*Text segment*
But while the task force was charged with creating a program within city government, if apart from the police department, the Heart proposal is for a nonprofit that sits outside of the city.

“There’s a lot of similarities between what the task force came up with and what the Heart program came up with. They approach the issue a little bit differently. But this is, I think, a lot of great work,” said councillor Marc McGovern, who was appointed by the city manager as a co-leader of the task force with councillor E. Denise Simmons.

Simmons agreed: “This was an extraordinary effort with extraordinary work put into it … I believe that we are just an incredible city that this kind of thing can happen, and only something good will come from it.”

Straight to the Mayor’s Office

McGovern was enthusiastic enough about the proposal to want at least the one from the task force – because with the Heart proposal charter-righted, it couldn’t be discussed – handled by the Mayor’s Office instead of sent to committee.

Even if the proposals went to hearings held jointly by the Human Services and Public Safety committees led, respectively, by McGovern and Zondervan, “not every councillor would be able to be part of those discussions and to vote on those discussions,” McGovern said, suggesting to Mayor Sumbul Siddiqui that “the city manager work with you, Madam Mayor, to lead the process and to lead the community conversation so that all members of the council could be at the table to discuss this.”

*Exercise data*
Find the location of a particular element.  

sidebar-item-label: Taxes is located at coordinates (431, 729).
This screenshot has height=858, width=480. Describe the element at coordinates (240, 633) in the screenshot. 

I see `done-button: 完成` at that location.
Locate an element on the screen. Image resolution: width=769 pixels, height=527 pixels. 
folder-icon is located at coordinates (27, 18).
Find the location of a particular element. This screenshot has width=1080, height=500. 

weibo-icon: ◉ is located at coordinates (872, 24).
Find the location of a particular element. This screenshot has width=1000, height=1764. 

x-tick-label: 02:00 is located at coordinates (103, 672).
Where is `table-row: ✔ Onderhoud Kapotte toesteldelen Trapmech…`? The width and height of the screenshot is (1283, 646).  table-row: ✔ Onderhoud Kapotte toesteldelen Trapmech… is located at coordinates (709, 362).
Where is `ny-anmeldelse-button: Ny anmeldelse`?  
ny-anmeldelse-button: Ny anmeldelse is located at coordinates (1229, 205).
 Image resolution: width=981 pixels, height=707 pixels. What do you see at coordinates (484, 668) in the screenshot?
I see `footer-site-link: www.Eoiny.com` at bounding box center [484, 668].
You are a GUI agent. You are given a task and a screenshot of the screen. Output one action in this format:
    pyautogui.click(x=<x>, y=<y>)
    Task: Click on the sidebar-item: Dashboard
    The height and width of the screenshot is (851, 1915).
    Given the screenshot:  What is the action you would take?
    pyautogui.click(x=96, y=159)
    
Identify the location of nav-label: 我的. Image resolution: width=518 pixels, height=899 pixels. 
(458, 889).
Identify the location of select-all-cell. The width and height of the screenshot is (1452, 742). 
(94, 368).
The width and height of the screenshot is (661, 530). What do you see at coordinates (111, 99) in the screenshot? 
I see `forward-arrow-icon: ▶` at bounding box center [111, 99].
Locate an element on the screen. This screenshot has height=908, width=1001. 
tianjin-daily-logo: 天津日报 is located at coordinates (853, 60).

*Brief*
In the text about the task force and Heart proposals, condense the paragraph beginning "Even if the proposals went to hearings" into a shorter version that keeps its main facts.

*Exercise output*
McGovern said that joint hearings of the Human Services and Public Safety committees, led by McGovern and Zondervan respectively, would not let every councillor take part in the discussions and vote. He suggested to Mayor Sumbul Siddiqui that the city manager work with her to lead the process and the community conversation so that all council members could be at the table.